Child / Adolescent - Trauma / Maltreatment
Marcus D. Gottlieb, M.A.
Doctoral Student
The University of British Columbia
Kelowna, British Columbia, Canada
Dominic Violo, None
Undergraduate Student
The University of British Columbia
Kelowna, British Columbia, Canada
Jamie Piercy, Ph.D.
Assistant Professor of Teaching
The University of British Columbia
Kelowna, British Columbia, Canada
The death of a parent is a highly stressful and often traumatic event for a child, which can lead to adverse emotional and physical health outcomes in both the short- and long-term (Luecken, 2008). Indeed, bereaved children are at increased risk of several negative consequences throughout their life, such as academic underachievement, behavioural issues, and mood disturbances (Bussemakers et al., 2022; Debiasi et al., 2021; Lytje & Dyregrov, 2019). Various psychological interventions that seek to mitigate the adverse effects of parental loss have been developed to address these negative outcomes. These interventions are typically delivered in one of three settings: individual, group, or within families. All three formats have theoretical merit; in an individual setting, a child can address personal feelings about their loss; in a group setting, a child can interact with others of similar age to feel heard and included; and in a family-based setting, structural issues can be addressed to strengthen family bonds (Dyregrov et al., 2020). Despite the theoretical value of each format, there is a lack of research comparing the effectiveness of different delivery formats in improving outcomes for bereaved children. Therefore, this scoping review aims to determine whether there are differences in outcomes between individual, family, or group formats with respect to childhood grief interventions.

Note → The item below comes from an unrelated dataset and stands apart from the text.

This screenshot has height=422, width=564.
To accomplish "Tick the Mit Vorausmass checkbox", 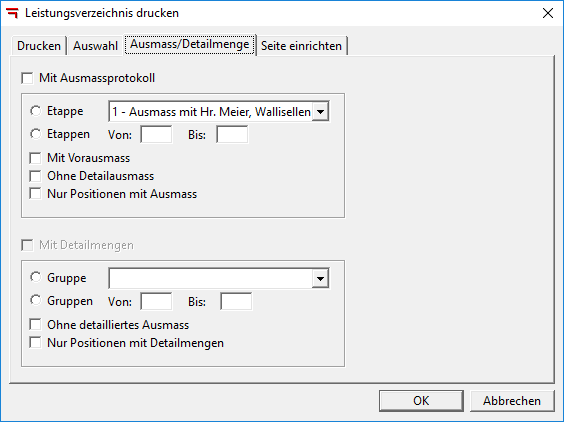I will click(36, 158).
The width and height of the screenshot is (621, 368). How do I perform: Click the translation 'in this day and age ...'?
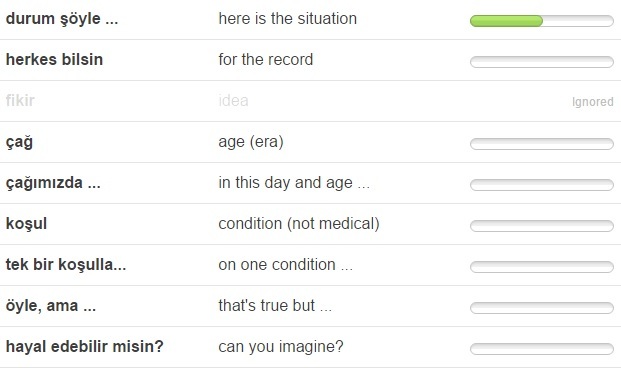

This scoping review involved collecting and reviewing studies from several scholarly databases (e.g., PsycInfo, MEDLINE) conducted between January 2010 and November 2022. To be included, the studies had to consist of a sample of children under 18 years old who lost a parent and had to include a quantitative evaluation of a bereavement intervention. Initially, 578 articles were identified, but only 25 studies met our full inclusion criteria after screening. The analysis is currently underway.
Finally, in addition to providing an assessment of the state of the literature, there are several clinical implications for this scoping review. First, clinicians (and other service providers who work with bereaved children) can use this information to determine which intervention type may be most effective for a particular outcome (e.g., improving emotional functioning or increasing social support) in bereaved children. Additionally, this scoping review can inform the development of interventions that combine different delivery formats to improve specific outcomes for bereaved children. Finally, it may be helpful to determine which format is most effective, which would allow for the government, private organizations, and affected families to better understand how to allocate their resources.